(Data on locating visible targets)
▬▬▬
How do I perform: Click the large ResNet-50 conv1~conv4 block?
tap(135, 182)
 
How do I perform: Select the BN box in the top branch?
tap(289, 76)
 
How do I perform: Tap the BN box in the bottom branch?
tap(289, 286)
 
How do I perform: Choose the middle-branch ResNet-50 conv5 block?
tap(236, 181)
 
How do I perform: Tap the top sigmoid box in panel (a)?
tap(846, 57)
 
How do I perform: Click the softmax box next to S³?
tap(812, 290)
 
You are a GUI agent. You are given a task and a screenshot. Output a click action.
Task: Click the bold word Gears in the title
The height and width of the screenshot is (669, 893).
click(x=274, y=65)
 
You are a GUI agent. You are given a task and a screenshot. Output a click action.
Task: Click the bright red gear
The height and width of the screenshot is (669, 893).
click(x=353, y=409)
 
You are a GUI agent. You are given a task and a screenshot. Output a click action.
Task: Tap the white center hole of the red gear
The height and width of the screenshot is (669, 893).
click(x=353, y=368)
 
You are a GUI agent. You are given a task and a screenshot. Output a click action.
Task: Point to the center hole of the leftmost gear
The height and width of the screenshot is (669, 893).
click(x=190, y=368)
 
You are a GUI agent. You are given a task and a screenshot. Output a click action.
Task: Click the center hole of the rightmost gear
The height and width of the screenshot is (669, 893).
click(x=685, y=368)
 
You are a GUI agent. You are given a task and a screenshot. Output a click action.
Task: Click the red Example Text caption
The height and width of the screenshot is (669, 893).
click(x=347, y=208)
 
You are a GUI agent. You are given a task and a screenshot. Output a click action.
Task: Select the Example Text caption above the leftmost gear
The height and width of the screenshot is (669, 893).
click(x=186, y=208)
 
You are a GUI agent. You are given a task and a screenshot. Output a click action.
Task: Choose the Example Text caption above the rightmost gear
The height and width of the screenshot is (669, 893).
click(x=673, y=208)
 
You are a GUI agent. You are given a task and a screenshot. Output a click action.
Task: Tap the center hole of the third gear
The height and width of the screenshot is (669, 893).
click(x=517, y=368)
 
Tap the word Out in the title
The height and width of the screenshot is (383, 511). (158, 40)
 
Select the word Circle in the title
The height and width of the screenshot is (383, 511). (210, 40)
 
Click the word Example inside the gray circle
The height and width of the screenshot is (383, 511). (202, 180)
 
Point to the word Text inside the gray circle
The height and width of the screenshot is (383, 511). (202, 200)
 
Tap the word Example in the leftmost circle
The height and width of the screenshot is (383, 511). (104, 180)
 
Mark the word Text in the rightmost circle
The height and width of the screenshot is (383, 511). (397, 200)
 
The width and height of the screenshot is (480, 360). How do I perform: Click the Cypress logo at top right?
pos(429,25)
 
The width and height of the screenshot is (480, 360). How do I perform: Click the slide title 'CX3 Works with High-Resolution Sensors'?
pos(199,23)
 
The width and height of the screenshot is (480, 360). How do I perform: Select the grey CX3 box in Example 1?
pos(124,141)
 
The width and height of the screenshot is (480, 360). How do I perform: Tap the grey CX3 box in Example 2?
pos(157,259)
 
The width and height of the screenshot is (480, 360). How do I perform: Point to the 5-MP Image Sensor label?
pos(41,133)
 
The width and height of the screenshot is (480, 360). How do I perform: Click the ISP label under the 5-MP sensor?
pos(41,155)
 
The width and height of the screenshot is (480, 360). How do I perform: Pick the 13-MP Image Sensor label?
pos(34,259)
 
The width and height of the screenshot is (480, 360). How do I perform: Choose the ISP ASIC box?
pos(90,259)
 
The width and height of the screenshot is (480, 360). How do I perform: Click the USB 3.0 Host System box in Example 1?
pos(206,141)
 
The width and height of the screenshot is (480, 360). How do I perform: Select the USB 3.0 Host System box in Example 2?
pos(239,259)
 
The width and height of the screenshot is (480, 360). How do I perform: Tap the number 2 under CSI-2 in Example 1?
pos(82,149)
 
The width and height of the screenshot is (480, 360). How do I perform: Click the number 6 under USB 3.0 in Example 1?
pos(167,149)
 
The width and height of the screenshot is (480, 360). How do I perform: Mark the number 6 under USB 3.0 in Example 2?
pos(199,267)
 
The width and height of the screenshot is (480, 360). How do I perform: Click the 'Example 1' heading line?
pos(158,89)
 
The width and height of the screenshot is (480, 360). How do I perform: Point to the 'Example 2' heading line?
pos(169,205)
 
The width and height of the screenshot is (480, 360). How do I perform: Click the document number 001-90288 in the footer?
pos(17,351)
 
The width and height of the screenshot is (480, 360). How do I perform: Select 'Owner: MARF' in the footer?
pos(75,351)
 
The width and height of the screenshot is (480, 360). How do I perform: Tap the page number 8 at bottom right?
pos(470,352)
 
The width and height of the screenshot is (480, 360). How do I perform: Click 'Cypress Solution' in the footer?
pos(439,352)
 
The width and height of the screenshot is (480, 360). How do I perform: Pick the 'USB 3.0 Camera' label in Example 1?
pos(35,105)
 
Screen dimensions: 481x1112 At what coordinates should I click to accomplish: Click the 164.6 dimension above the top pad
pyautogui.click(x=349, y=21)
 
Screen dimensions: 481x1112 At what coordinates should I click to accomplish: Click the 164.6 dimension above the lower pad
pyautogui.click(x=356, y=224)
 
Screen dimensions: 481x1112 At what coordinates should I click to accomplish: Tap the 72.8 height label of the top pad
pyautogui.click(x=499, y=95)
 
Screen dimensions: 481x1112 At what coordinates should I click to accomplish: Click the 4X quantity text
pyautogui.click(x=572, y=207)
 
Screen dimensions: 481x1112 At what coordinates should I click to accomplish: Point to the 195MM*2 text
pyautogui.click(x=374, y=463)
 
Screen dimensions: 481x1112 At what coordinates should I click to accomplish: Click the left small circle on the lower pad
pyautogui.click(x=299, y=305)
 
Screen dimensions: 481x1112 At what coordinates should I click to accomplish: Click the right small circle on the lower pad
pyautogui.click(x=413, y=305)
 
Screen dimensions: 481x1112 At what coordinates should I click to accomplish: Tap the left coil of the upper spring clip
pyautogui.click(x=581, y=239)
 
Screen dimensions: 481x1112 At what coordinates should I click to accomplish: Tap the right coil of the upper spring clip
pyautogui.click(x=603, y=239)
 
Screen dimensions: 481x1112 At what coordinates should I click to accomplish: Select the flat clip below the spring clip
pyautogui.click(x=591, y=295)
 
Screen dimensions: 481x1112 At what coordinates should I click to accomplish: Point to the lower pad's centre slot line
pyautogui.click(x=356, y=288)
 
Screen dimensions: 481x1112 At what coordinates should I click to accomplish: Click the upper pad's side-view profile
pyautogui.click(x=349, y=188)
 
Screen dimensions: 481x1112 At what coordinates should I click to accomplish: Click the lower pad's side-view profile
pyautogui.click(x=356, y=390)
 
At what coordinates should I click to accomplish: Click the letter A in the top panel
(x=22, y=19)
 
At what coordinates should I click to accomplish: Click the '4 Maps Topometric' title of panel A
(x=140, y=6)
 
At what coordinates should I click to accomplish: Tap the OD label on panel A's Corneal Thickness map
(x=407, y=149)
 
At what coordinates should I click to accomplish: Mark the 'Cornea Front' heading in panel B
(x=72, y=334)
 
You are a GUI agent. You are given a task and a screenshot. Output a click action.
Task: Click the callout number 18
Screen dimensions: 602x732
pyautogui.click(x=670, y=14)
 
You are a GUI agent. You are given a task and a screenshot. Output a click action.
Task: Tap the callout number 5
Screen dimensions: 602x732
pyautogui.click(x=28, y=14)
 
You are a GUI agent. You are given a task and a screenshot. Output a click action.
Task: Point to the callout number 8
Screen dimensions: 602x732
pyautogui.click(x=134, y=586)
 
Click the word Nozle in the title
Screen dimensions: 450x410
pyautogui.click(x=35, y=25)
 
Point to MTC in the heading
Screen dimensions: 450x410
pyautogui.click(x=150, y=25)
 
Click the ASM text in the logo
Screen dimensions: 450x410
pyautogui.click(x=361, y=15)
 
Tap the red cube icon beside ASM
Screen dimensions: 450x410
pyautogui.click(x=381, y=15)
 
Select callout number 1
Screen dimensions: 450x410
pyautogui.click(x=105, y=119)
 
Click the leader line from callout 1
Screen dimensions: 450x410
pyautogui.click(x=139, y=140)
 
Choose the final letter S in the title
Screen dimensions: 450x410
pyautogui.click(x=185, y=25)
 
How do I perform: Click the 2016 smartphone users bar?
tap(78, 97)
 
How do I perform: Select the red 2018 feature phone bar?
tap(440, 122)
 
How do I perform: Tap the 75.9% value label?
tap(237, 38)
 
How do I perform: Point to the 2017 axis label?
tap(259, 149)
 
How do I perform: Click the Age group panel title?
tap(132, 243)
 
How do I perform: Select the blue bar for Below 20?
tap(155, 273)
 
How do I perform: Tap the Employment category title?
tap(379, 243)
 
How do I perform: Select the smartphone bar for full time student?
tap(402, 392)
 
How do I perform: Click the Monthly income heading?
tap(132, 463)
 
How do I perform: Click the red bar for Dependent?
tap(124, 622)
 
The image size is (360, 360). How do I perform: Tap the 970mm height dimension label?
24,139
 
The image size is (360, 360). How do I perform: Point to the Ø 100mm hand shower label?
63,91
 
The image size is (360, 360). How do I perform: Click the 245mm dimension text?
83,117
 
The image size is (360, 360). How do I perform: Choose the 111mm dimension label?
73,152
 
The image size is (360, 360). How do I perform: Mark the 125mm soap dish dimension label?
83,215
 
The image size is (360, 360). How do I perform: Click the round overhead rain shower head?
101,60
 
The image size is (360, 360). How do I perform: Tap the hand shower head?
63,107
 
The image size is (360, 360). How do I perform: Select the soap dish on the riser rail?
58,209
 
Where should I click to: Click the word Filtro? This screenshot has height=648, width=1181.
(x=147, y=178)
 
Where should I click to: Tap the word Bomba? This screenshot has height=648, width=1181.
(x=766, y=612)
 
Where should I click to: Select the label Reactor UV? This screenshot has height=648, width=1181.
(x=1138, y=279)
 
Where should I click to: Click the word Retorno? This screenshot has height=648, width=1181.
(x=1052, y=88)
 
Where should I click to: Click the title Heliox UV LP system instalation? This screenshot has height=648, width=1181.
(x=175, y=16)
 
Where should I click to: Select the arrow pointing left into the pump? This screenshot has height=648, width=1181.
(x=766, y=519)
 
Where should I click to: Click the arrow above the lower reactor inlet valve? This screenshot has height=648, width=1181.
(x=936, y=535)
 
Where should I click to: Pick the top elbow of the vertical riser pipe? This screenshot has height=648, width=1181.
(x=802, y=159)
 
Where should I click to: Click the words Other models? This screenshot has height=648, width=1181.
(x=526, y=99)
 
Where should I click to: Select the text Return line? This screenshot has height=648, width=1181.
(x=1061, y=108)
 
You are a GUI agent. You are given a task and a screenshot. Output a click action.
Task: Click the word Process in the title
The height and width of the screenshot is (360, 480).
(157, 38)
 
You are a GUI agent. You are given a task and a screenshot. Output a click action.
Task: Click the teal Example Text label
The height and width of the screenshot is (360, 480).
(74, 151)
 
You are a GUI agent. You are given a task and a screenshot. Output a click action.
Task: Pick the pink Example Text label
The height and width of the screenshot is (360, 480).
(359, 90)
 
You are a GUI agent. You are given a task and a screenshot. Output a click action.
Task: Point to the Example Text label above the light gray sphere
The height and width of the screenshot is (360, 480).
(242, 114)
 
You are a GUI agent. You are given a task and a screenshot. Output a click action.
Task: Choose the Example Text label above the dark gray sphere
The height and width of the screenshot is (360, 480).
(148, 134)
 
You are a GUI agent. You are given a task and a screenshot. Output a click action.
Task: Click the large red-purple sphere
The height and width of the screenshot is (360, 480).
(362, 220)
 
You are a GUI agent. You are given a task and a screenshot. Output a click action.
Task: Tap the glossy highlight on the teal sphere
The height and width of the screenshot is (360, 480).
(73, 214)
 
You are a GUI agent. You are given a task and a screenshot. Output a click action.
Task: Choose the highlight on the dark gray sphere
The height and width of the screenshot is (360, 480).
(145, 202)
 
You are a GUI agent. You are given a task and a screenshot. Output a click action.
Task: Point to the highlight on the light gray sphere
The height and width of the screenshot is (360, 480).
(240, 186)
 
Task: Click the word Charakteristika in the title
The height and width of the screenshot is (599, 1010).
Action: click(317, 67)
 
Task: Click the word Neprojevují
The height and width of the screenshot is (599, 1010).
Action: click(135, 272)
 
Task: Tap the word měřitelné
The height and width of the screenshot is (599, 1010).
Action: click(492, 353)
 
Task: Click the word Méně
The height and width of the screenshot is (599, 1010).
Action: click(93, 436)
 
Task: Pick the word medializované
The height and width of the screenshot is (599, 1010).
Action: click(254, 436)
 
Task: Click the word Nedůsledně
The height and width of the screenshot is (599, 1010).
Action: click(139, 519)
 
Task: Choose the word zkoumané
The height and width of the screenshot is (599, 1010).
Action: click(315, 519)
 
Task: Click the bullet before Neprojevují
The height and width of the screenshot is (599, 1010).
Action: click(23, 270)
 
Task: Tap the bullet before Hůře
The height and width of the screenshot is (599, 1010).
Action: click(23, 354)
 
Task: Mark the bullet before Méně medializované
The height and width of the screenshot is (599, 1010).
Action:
▬▬▬
* [Given task]
Repeat the lines of the records above word for word, from the first line of the records through the line with "click(x=353, y=368)", including both of those lines.

* [Task answer]
How do I perform: Click the large ResNet-50 conv1~conv4 block?
tap(135, 182)
 
How do I perform: Select the BN box in the top branch?
tap(289, 76)
 
How do I perform: Tap the BN box in the bottom branch?
tap(289, 286)
 
How do I perform: Choose the middle-branch ResNet-50 conv5 block?
tap(236, 181)
 
How do I perform: Tap the top sigmoid box in panel (a)?
tap(846, 57)
 
How do I perform: Click the softmax box next to S³?
tap(812, 290)
 
You are a GUI agent. You are given a task and a screenshot. Output a click action.
Task: Click the bold word Gears in the title
The height and width of the screenshot is (669, 893).
click(x=274, y=65)
 
You are a GUI agent. You are given a task and a screenshot. Output a click action.
Task: Click the bright red gear
The height and width of the screenshot is (669, 893).
click(x=353, y=409)
 
You are a GUI agent. You are given a task and a screenshot. Output a click action.
Task: Tap the white center hole of the red gear
The height and width of the screenshot is (669, 893).
click(x=353, y=368)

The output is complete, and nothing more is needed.